Saudi Arabian SARS-CoV-2 genomes implicate a mutant Nucleocapsid protein in modulating host interactions and increased viral load in COVID-19 patients

Monitoring SARS-CoV-2 spread and evolution through genome sequencing is essential in handling the COVID-19 pandemic. The availability of patient hospital records is crucial for linking the genomic sequence information to virus function during the course of infections. Here, we sequenced 892 SARS-CoV-2 genomes collected from patients in Saudi Arabia from March to August 2020. From the assembled sequences, we estimate the SARS-CoV-2 effective population size and infection rate and outline the epidemiological dynamics of import and transmission events during this period in Saudi Arabia.

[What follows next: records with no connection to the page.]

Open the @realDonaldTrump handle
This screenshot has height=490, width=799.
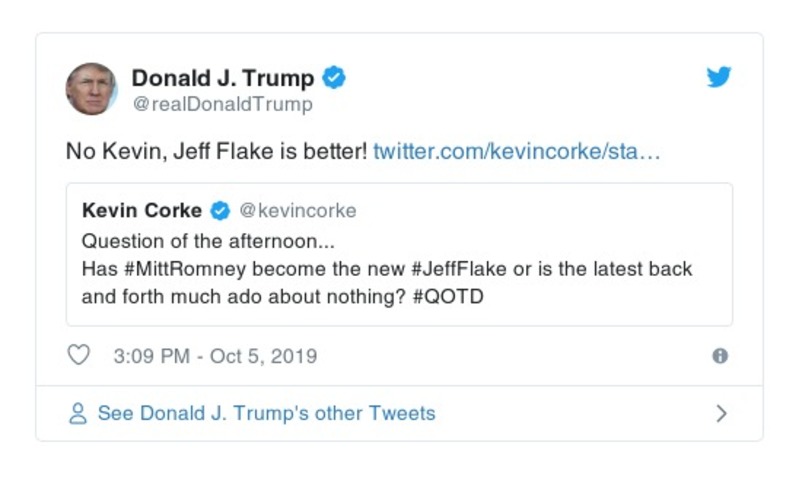tap(222, 104)
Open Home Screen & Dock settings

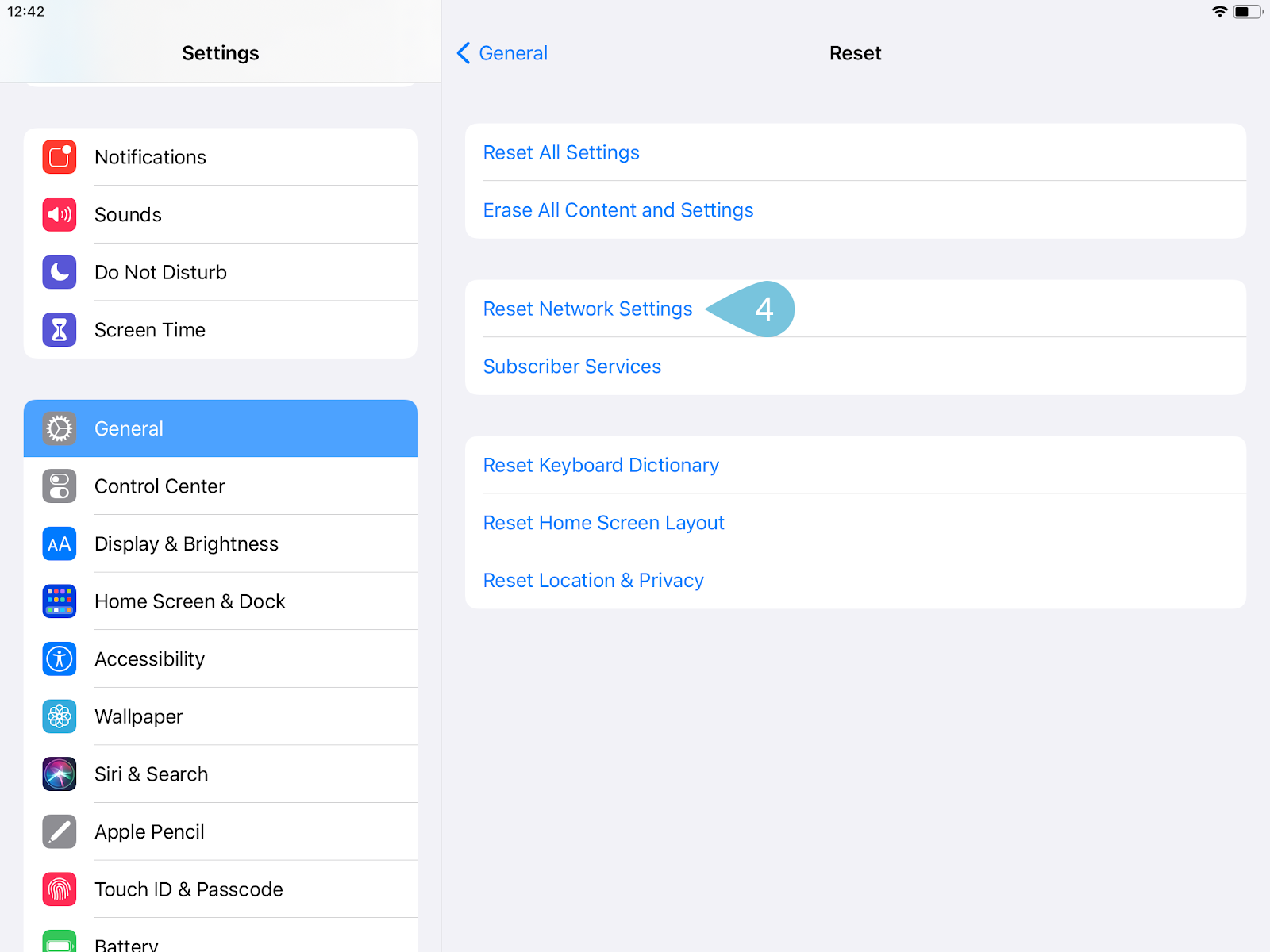(221, 601)
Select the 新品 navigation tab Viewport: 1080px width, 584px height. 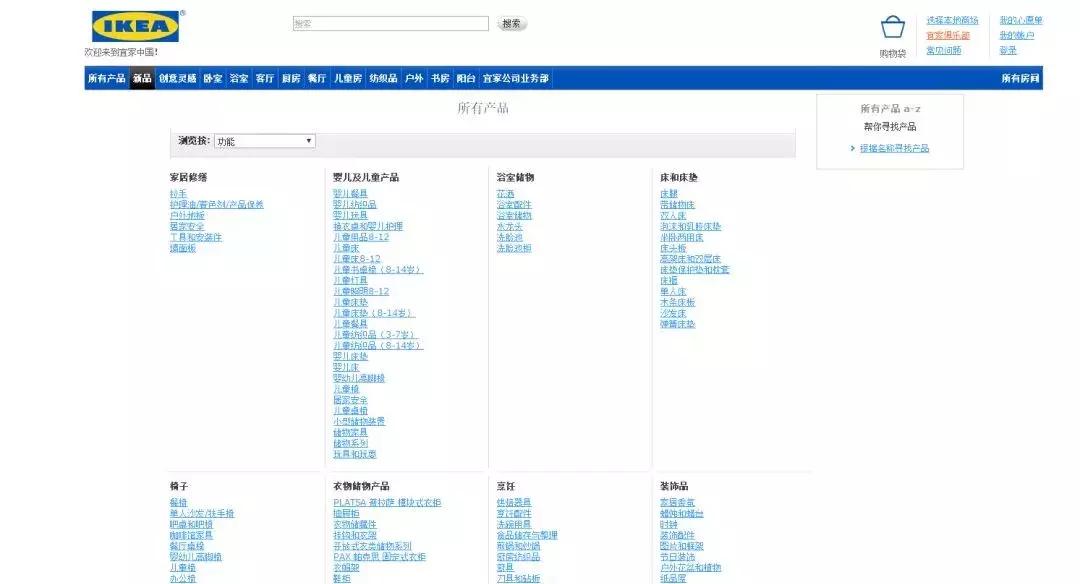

We show that two consecutive mutations (R203K/G204R) in the SARS-CoV-2 nucleocapsid (N) protein are associated with higher viral loads in COVID-19 patients. Our comparative biochemical analysis reveals that the mutant N protein displays enhanced viral RNA binding and differential interaction with key host proteins. We found hyper-phosphorylation of the adjacent serine site (S206) in the mutant N protein by mass-spectrometry analysis. Furthermore, analysis of the host cell transcriptome suggests that the mutant N protein results in dysregulated interferon response genes. We provide crucial information in linking the R203K/G204R mutations in the N protein as a major modulator of host-virus interactions and increased viral load and underline the potential of the nucleocapsid protein as a drug target during infection.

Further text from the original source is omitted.